In Views From Another Island, Williams returns to landscape painting with sixteen oil-on-canvas works. The subject is the rugged shoreline and coastal forest of Monhegan Island, Maine. This follows a series of Irish paintings of coastal and rural Mayo during his fellowship at the Ballinglen Arts Foundation in 2014, which the artist says was pivotal in kindling a renewed interest in landscape. 

Williams challenged himself with how to deal with what initially presented itself as ‘a chaotic jumble of dead and living understory, distant glimpses of ocean, and towering deciduous canopy where vegetative undergrowth comes slam bam up to the edge of the sea with no mediating interval.’
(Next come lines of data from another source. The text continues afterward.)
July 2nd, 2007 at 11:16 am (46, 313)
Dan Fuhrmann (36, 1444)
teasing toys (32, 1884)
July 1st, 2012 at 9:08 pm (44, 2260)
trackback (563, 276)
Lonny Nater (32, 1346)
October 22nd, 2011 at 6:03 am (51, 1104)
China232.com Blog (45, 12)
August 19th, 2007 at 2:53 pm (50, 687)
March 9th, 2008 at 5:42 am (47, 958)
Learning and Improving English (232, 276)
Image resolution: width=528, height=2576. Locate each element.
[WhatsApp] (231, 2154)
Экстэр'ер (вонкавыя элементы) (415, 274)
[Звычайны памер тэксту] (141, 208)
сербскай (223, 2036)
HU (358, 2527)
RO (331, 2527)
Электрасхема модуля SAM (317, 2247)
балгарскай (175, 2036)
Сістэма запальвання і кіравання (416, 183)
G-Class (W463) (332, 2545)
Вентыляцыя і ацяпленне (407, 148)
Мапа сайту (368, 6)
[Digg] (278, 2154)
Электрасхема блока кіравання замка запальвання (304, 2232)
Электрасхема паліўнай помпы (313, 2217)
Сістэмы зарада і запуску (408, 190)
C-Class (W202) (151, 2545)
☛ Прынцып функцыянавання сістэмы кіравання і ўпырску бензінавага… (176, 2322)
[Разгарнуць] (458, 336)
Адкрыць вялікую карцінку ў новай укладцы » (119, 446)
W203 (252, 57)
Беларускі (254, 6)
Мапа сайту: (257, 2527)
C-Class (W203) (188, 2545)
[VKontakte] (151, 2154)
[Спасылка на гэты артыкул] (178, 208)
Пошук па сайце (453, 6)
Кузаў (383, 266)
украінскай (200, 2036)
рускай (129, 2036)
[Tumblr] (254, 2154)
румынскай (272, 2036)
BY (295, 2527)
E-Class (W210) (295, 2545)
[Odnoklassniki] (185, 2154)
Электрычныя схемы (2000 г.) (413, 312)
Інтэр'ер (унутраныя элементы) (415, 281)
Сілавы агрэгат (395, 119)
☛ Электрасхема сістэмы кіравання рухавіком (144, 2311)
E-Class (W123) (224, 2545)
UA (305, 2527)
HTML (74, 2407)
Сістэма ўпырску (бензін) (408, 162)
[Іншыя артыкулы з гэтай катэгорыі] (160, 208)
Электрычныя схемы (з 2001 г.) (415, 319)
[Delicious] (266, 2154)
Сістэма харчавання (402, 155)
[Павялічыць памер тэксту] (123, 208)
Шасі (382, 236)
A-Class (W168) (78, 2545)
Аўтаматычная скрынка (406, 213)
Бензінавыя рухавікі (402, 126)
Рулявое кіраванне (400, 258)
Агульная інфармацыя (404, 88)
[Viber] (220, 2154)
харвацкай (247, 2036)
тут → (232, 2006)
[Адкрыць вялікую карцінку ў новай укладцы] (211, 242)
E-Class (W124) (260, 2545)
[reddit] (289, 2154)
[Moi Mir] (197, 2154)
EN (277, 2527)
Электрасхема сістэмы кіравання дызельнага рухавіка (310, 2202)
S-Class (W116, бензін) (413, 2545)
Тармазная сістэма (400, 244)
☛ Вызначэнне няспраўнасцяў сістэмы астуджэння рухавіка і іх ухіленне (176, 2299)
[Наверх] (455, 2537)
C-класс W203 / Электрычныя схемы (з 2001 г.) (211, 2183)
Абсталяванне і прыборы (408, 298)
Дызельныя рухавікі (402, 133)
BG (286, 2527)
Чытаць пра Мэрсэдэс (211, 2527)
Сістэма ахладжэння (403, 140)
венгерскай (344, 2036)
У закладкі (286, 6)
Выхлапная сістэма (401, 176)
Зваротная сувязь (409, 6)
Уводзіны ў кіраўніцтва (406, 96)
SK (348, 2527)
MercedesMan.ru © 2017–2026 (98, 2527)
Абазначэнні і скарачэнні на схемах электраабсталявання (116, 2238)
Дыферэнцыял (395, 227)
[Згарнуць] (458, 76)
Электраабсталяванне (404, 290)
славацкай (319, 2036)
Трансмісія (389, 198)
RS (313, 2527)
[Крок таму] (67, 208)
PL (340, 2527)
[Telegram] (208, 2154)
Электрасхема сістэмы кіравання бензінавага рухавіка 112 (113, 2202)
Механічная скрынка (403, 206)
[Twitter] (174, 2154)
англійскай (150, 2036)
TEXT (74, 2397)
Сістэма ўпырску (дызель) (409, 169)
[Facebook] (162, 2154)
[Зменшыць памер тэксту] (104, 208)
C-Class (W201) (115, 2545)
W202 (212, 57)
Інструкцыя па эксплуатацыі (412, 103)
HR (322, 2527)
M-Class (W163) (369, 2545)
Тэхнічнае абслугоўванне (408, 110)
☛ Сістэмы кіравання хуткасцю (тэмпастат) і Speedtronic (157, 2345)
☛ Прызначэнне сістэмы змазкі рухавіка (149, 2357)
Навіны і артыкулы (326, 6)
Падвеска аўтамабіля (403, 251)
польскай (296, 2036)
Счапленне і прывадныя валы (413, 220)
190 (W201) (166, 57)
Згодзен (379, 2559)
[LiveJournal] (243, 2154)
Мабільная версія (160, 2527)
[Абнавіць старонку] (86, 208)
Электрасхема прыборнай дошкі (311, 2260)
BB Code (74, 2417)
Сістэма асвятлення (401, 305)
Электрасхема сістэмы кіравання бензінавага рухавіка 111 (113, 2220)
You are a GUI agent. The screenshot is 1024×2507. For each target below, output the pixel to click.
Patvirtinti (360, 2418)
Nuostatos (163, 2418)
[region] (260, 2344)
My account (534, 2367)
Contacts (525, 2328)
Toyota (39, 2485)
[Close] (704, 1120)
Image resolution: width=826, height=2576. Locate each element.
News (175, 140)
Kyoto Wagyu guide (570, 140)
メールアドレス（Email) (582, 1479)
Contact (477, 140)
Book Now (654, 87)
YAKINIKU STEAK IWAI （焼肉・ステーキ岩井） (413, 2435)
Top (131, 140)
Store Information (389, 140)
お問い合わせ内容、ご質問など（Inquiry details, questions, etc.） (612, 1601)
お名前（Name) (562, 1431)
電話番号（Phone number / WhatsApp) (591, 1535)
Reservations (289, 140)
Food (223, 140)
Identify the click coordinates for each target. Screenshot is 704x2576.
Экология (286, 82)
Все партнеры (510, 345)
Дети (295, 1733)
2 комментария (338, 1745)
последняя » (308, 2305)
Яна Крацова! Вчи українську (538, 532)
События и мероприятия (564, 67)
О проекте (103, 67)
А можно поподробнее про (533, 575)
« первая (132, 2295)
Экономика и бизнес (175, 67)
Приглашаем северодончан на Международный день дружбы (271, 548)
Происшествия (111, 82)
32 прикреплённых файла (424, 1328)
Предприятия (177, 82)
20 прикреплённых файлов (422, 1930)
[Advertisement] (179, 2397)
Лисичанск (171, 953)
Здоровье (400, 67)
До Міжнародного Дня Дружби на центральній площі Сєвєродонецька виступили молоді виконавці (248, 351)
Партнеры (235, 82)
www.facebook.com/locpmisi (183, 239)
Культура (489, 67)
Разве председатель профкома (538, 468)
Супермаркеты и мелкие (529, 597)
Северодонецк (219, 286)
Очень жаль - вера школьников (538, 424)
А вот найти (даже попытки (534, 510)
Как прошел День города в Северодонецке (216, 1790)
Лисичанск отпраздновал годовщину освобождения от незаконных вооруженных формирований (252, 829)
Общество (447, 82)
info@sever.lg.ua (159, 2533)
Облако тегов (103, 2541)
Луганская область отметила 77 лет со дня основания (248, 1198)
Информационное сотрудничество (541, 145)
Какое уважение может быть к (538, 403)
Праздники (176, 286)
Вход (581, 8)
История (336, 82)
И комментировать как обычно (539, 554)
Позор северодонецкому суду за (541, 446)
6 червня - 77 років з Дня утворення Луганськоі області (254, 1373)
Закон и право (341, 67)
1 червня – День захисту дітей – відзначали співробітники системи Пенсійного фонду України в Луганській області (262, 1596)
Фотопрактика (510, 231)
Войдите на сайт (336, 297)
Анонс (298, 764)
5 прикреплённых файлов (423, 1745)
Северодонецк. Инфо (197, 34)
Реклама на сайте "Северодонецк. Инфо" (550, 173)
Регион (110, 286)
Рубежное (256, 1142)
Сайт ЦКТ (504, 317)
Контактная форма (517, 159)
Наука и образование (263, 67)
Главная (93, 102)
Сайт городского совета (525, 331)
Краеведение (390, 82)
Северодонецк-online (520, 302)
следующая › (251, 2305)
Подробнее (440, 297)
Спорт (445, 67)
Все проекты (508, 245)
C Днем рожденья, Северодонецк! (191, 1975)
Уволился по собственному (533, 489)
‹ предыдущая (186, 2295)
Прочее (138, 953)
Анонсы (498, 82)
As the series developed, the descriptive reference of place fell away and transitioned into more self-referential statements. The artist brings magnificence to this primal scenery by arranging the material into abstract elements, simplified by a fairly limited palette. His fondness for northern European colors – such as Prussian blue, green and indigo, combined with bismuth yellow, Venetian red and Mars red – is evident. He conveys the limpid sense of northern sky, which has a milky quality due to its distance offshore, with titanium white.

Williams is well known for painting the brightly colored, steel-hulled fishing vessels of New Bedford, where he has for years explored the abstract elements of a local industrial subject. ‘The elements of sky and water in these paintings were structured to work with the dominant form of the vessels, and so took on both a subordinate and abstract function’ he says. ‘In the Irish landscapes, this hierarchy and crutch were gone. There was no tyranny of the image; the composition was now democratic, and this has become almost socialistic in the Monhegan paintings.’

– Tanya Augoustinos, A Gallery, Martha’s Vineyard

“…all hard and spare, of sun patterns on water and rocks that appeared impossibly adorning this barren wasteland.”